# [EXTRACTED ENTRIES]
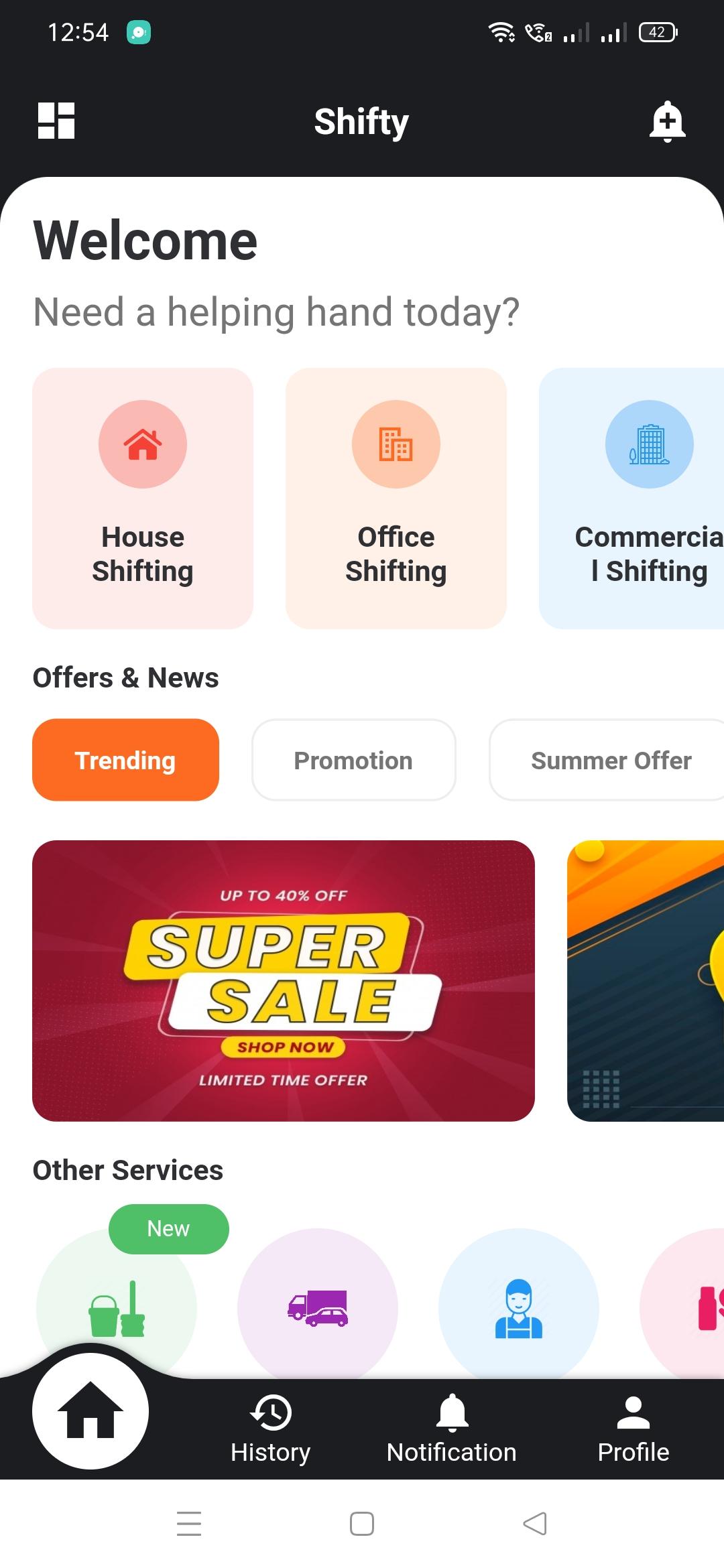Open the dashboard grid menu icon
This screenshot has width=724, height=1568.
pos(56,121)
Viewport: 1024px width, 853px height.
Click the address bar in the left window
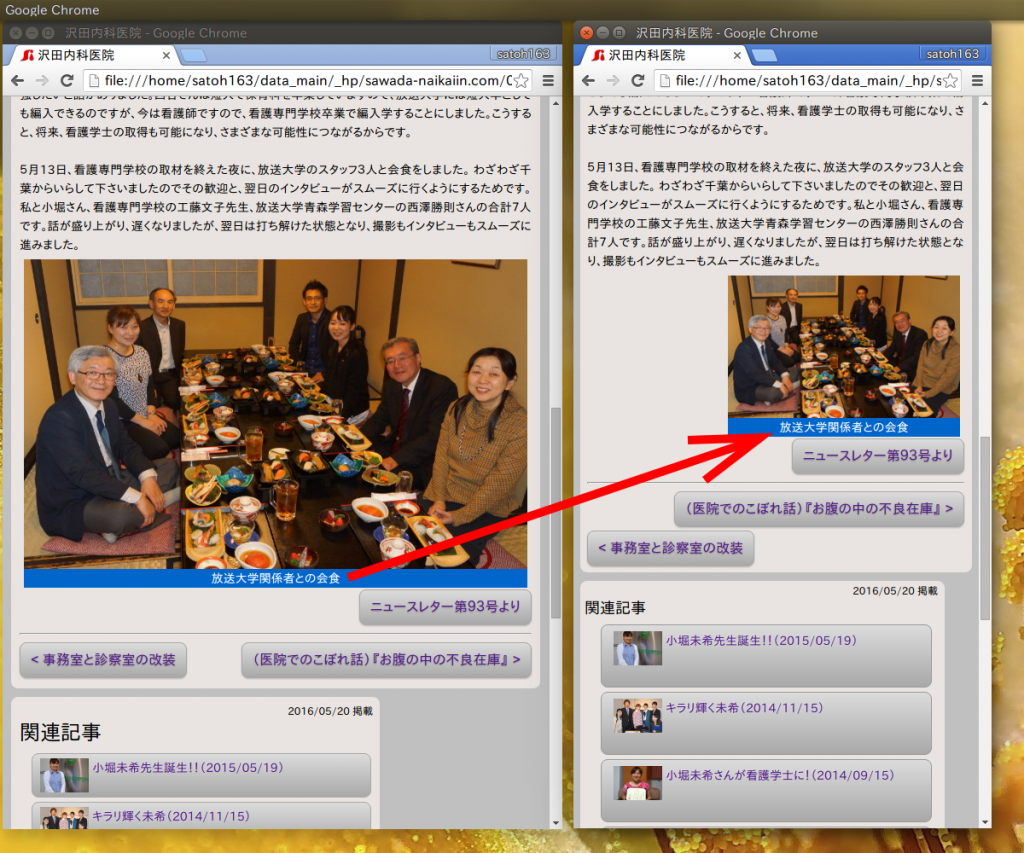[300, 80]
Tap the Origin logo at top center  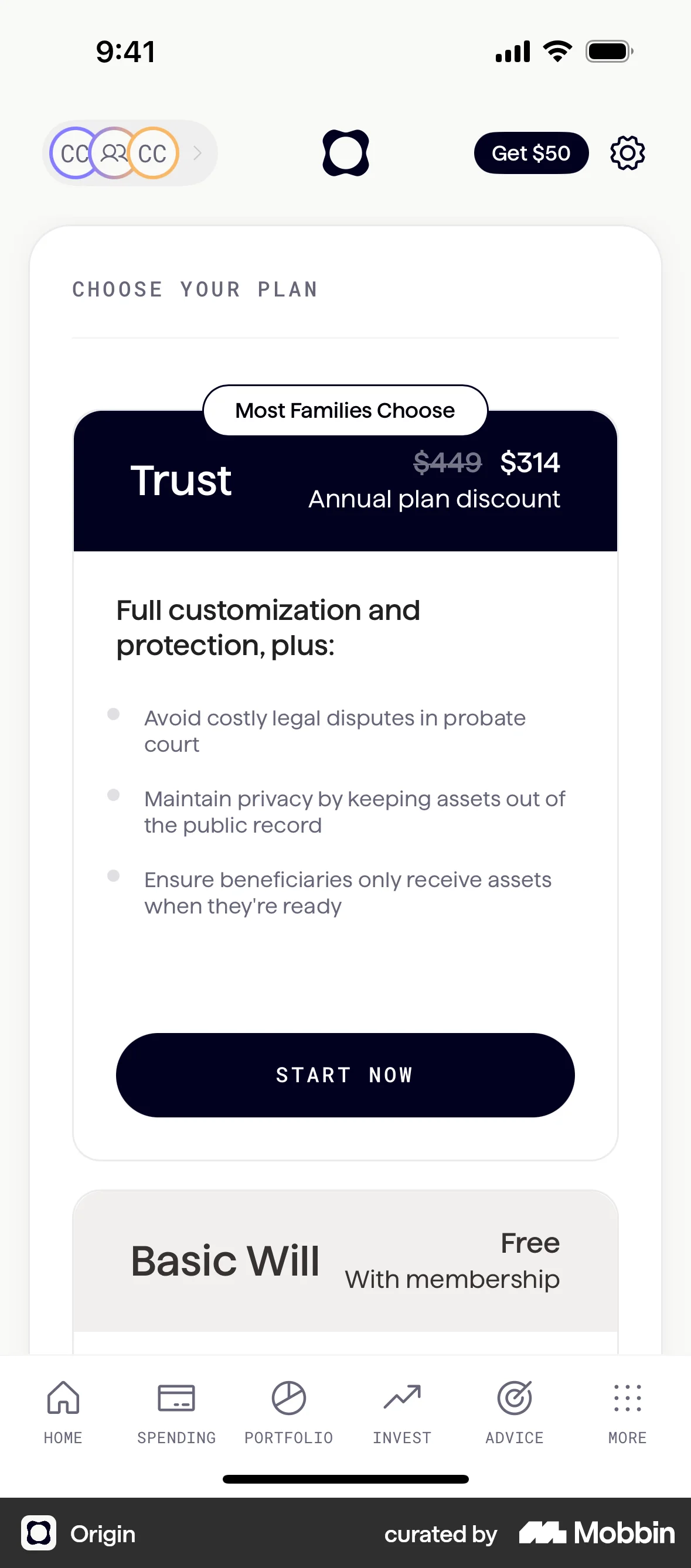tap(345, 153)
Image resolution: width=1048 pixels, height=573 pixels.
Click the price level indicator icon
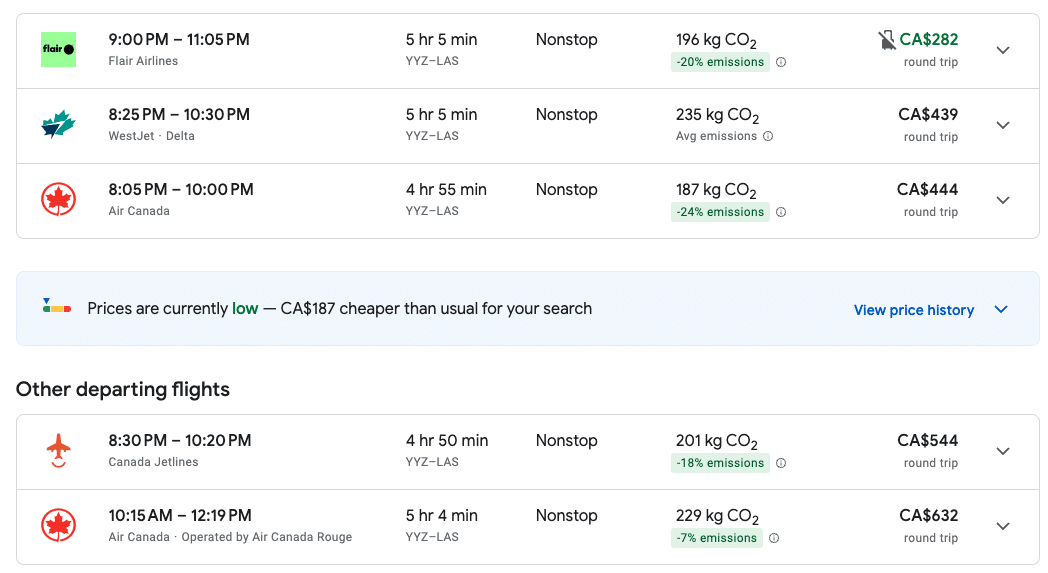coord(57,307)
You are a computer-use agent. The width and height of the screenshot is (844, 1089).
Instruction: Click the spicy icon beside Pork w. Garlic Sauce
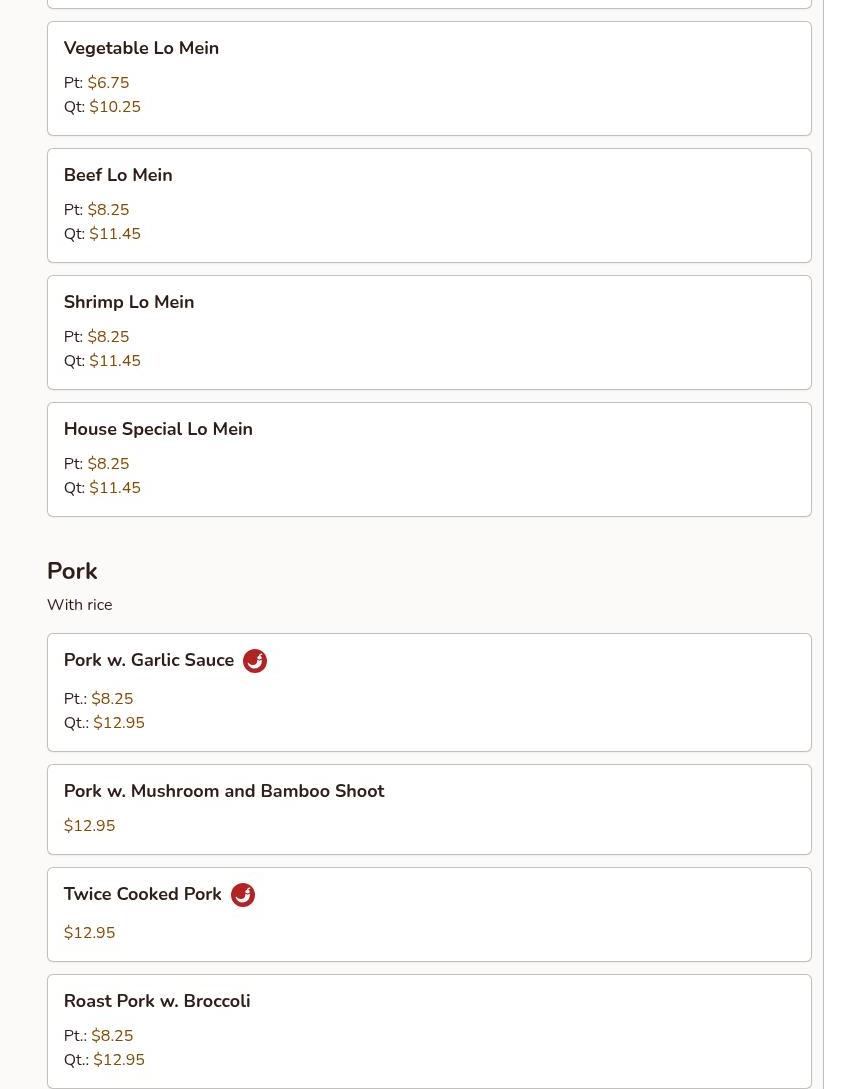point(255,661)
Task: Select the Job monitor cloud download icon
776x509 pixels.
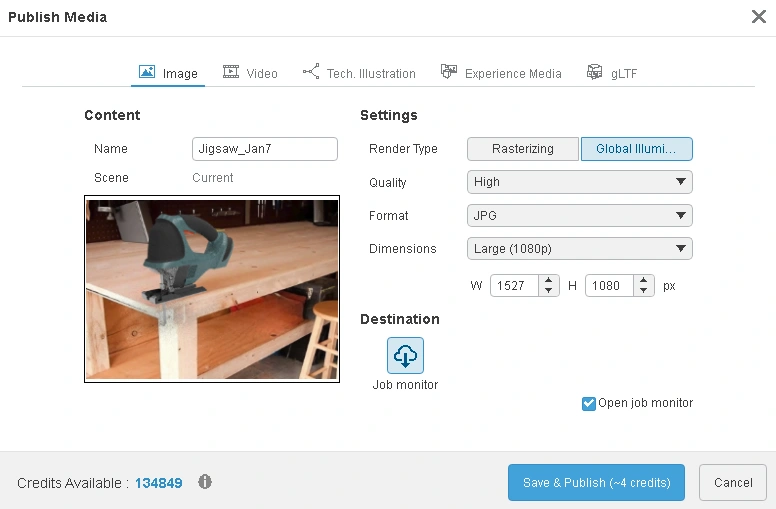Action: pos(405,355)
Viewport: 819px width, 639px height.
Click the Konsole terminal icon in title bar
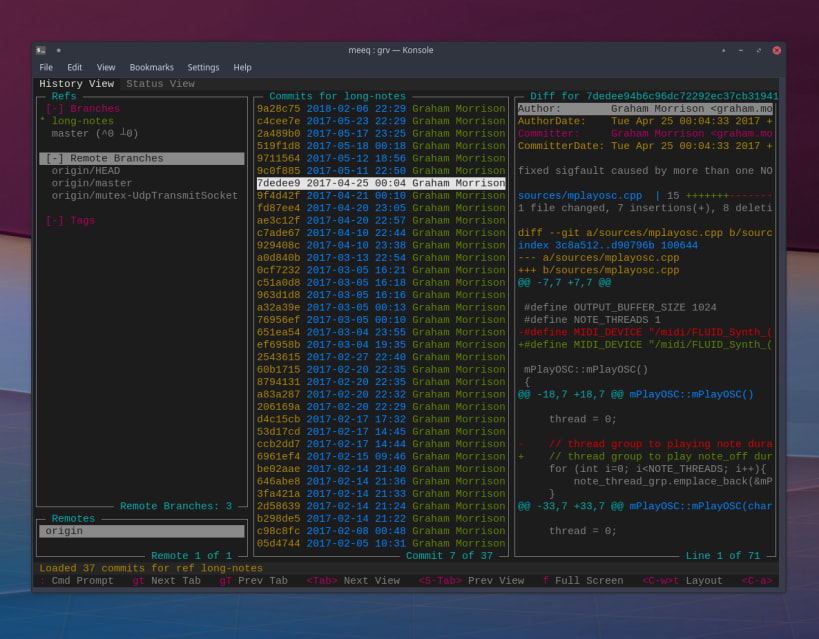(x=41, y=50)
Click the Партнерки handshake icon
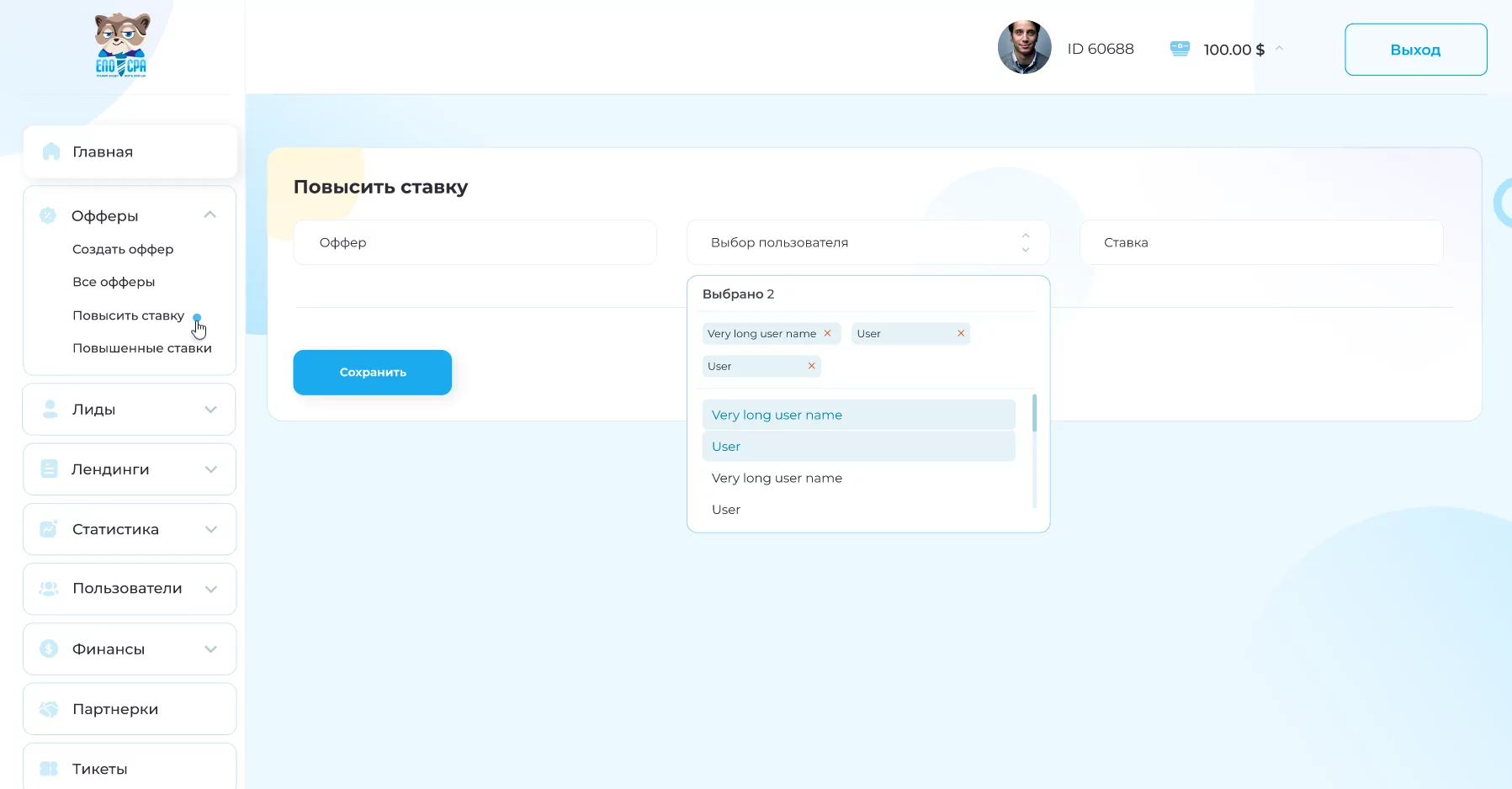1512x789 pixels. [49, 709]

# [WORK ORDER]
Only the lines from the one containing "776x509 pixels." through the last line of the entries above belong in the copy; reproduce them exactly and drop every picture.

# [REPLY]
776x509 pixels.
Action: pos(405,355)
Viewport: 819px width, 639px height.
Click the Konsole terminal icon in title bar
(x=41, y=50)
Click the Партнерки handshake icon
1512x789 pixels. [49, 709]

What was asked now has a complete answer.